■ Work task: Give the data again in full. Keep every line the same.

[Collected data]
+--
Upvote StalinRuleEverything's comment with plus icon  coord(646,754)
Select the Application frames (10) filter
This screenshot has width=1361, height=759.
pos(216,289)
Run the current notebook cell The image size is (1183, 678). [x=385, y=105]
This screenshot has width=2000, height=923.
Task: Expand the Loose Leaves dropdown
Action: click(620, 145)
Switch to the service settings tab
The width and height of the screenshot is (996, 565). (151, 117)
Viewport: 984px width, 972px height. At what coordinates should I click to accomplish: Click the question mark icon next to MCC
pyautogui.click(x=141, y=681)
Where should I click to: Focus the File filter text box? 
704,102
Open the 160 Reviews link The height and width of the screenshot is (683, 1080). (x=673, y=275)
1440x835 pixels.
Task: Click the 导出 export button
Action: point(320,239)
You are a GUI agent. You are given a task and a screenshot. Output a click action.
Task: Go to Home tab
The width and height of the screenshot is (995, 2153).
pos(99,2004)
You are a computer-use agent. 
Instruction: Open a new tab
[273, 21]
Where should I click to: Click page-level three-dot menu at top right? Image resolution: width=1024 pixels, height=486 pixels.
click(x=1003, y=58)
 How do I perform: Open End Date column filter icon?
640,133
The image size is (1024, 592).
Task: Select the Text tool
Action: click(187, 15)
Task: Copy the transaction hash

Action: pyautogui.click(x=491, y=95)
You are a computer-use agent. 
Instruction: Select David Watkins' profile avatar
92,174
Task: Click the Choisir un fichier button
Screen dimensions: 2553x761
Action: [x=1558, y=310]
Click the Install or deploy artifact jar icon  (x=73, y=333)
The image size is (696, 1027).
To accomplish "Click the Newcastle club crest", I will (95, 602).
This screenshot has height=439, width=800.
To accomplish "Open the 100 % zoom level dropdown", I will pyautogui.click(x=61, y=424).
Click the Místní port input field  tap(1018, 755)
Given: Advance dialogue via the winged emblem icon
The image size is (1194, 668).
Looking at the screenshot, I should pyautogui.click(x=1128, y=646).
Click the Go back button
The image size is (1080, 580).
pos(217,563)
+--
■ Exercise answer:
Upvote StalinRuleEverything's comment with plus icon  coord(646,754)
Select the Application frames (10) filter
This screenshot has width=1361, height=759.
pos(216,289)
Run the current notebook cell The image size is (1183, 678). [x=385, y=105]
This screenshot has width=2000, height=923.
Task: Expand the Loose Leaves dropdown
Action: click(620, 145)
Switch to the service settings tab
The width and height of the screenshot is (996, 565). (151, 117)
Viewport: 984px width, 972px height. At what coordinates should I click to accomplish: Click the question mark icon next to MCC
pyautogui.click(x=141, y=681)
Where should I click to: Focus the File filter text box? 
704,102
Open the 160 Reviews link The height and width of the screenshot is (683, 1080). (x=673, y=275)
1440x835 pixels.
Task: Click the 导出 export button
Action: point(320,239)
You are a GUI agent. You are given a task and a screenshot. Output a click action.
Task: Go to Home tab
The width and height of the screenshot is (995, 2153).
pos(99,2004)
You are a computer-use agent. 
Instruction: Open a new tab
[273, 21]
Where should I click to: Click page-level three-dot menu at top right? Image resolution: width=1024 pixels, height=486 pixels.
click(x=1003, y=58)
 How do I perform: Open End Date column filter icon?
640,133
The image size is (1024, 592).
Task: Select the Text tool
Action: click(187, 15)
Task: Copy the transaction hash

Action: pyautogui.click(x=491, y=95)
You are a computer-use agent. 
Instruction: Select David Watkins' profile avatar
92,174
Task: Click the Choisir un fichier button
Screen dimensions: 2553x761
Action: [x=1558, y=310]
Click the Install or deploy artifact jar icon  (x=73, y=333)
The image size is (696, 1027).
To accomplish "Click the Newcastle club crest", I will (95, 602).
This screenshot has height=439, width=800.
To accomplish "Open the 100 % zoom level dropdown", I will pyautogui.click(x=61, y=424).
Click the Místní port input field  tap(1018, 755)
Given: Advance dialogue via the winged emblem icon
The image size is (1194, 668).
Looking at the screenshot, I should pyautogui.click(x=1128, y=646).
Click the Go back button
The image size is (1080, 580).
pos(217,563)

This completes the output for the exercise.